Community First Whatcom has kicked off a new fight at City Hall, filing a city ballot initiative that would block landlords from using software that organizers say helps coordinate rent hikes. The group needs roughly 3,500 certified signatures to put the measure in front of Bellingham voters this November.
Labeled Initiative 26-01, the proposal would ban paid “coordinating services” that analyze public and private rental data and then recommend prices to multiple landlords at once. Supporters are pitching it as a local fix to what they describe as a growing national problem tied to landlord pricing software.
According to a notice filed March 24 with the Whatcom County Auditor's office, the draft ordinance would add a new chapter to the Bellingham Municipal Code and spells out petition text that would make such conduct unlawful. The filing also sets the ballot title and lays out the rules petitioners have to follow before signatures can be circulated and certified.
What's in the measure
The petition language would bar two or more landlords from entering into any agreement, written, verbal or implied, to establish rental prices. It would also prohibit service providers from offering coordinating services to more than one landlord.
As reported by the Bellingham Herald, the text creates a private right of action, builds in whistleblower and anti-retaliation protections for tenants and employees, and authorizes civil and criminal penalties for violations.
Why backers say it's needed
Supporters point to federal analysis and state enforcement actions that they say show the stakes. A White House Council of Economic Advisers analysis estimated that algorithmic price coordination raised renters' bills by about $70 a month on average and roughly $3.8 billion nationally in 2023. The Washington Attorney General's office also sued RealPage and several landlords in 2025, alleging similar anticompetitive conduct.

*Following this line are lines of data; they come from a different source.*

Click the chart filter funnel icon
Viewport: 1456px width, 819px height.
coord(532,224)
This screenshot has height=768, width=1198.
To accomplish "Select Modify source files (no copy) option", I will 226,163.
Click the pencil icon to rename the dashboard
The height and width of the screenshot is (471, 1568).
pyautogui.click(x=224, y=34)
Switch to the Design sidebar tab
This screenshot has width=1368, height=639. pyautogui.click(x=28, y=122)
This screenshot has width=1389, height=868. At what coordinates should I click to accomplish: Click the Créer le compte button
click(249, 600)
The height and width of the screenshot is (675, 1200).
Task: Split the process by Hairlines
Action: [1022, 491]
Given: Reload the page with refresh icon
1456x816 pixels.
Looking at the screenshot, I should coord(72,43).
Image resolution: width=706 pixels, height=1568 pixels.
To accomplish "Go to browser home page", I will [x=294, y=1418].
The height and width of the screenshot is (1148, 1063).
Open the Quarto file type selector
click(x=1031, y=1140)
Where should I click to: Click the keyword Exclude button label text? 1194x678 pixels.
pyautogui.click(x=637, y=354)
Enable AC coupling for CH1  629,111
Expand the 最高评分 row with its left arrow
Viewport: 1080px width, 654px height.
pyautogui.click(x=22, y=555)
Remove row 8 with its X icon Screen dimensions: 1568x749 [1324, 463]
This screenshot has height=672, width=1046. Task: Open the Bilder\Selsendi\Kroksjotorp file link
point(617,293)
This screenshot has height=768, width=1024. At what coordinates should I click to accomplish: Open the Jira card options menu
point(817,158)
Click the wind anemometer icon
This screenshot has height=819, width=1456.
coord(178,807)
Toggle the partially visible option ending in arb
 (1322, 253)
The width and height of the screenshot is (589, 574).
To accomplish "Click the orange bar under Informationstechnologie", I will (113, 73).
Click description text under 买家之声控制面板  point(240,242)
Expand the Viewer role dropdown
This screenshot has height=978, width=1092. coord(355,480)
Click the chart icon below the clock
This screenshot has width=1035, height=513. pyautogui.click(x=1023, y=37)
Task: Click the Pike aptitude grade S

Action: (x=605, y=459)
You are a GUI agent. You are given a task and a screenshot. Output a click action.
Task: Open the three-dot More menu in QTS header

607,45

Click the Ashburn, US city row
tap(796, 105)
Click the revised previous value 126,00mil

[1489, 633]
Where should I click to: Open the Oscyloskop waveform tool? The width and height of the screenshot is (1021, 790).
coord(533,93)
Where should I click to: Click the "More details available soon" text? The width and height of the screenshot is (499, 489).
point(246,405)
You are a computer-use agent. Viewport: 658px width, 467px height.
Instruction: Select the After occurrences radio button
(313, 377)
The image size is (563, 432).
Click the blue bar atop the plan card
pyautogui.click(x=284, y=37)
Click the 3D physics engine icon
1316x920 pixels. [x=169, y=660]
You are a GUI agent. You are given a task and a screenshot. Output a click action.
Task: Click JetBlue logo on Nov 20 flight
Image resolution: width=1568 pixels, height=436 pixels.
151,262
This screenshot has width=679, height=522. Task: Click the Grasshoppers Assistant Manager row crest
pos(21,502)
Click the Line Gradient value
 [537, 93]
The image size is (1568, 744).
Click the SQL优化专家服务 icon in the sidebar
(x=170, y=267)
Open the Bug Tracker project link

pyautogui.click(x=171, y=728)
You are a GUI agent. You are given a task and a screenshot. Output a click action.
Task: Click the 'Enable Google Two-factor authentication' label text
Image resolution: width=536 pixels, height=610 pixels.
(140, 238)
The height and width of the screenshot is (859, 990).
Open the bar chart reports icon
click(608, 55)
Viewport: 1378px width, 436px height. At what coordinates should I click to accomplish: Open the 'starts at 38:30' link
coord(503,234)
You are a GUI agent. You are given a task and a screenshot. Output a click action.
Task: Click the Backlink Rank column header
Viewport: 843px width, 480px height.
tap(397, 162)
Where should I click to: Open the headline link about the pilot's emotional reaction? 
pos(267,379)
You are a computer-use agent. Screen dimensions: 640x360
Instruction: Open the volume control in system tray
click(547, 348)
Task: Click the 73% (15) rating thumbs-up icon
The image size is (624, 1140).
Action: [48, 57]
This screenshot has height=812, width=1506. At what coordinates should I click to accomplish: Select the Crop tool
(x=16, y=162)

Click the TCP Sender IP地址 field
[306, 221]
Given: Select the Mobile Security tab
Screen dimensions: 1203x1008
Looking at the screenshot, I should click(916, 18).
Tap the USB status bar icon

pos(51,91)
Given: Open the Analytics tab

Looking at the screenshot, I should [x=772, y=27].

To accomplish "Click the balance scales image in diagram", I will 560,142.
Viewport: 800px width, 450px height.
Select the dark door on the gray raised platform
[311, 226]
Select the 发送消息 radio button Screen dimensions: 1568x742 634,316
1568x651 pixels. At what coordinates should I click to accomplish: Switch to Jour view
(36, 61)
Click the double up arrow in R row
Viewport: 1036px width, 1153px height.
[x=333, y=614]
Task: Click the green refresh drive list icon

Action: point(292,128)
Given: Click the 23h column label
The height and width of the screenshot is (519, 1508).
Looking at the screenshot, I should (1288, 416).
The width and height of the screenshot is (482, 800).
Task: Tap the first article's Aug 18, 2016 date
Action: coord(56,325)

Local precedent and next steps
The Bellingham proposal follows a wave of local and county measures. King County passed a law last year that prohibits algorithmic rent fixing and directed an enforcement study, according to King County, and several cities have adopted related limits.
Community First Whatcom, the group behind Initiative 26-01, has led recent tenant-protection and fee-limiting ballot campaigns in the city and says it needs about 3,500 certified signatures to qualify for the Nov. 3 ballot, according to Cascadia Daily. Organizers also maintain a campaign page at Community First Whatcom.
Legal questions
If voters approve the measure, the ordinance would allow tenants and employees to sue and would expose coordinating service providers and landlords to penalties for each affected unit and year. That language appears in the petition text itself, according to the Whatcom County filing.
The ballot push is unfolding while the Justice Department and state attorneys general are already suing RealPage and other parties over algorithmic pricing practices, a national legal battle that could shape how local bans are enforced. The Justice Department's filings in the RealPage matter provide the broader federal backdrop that Bellingham voters will be walking into.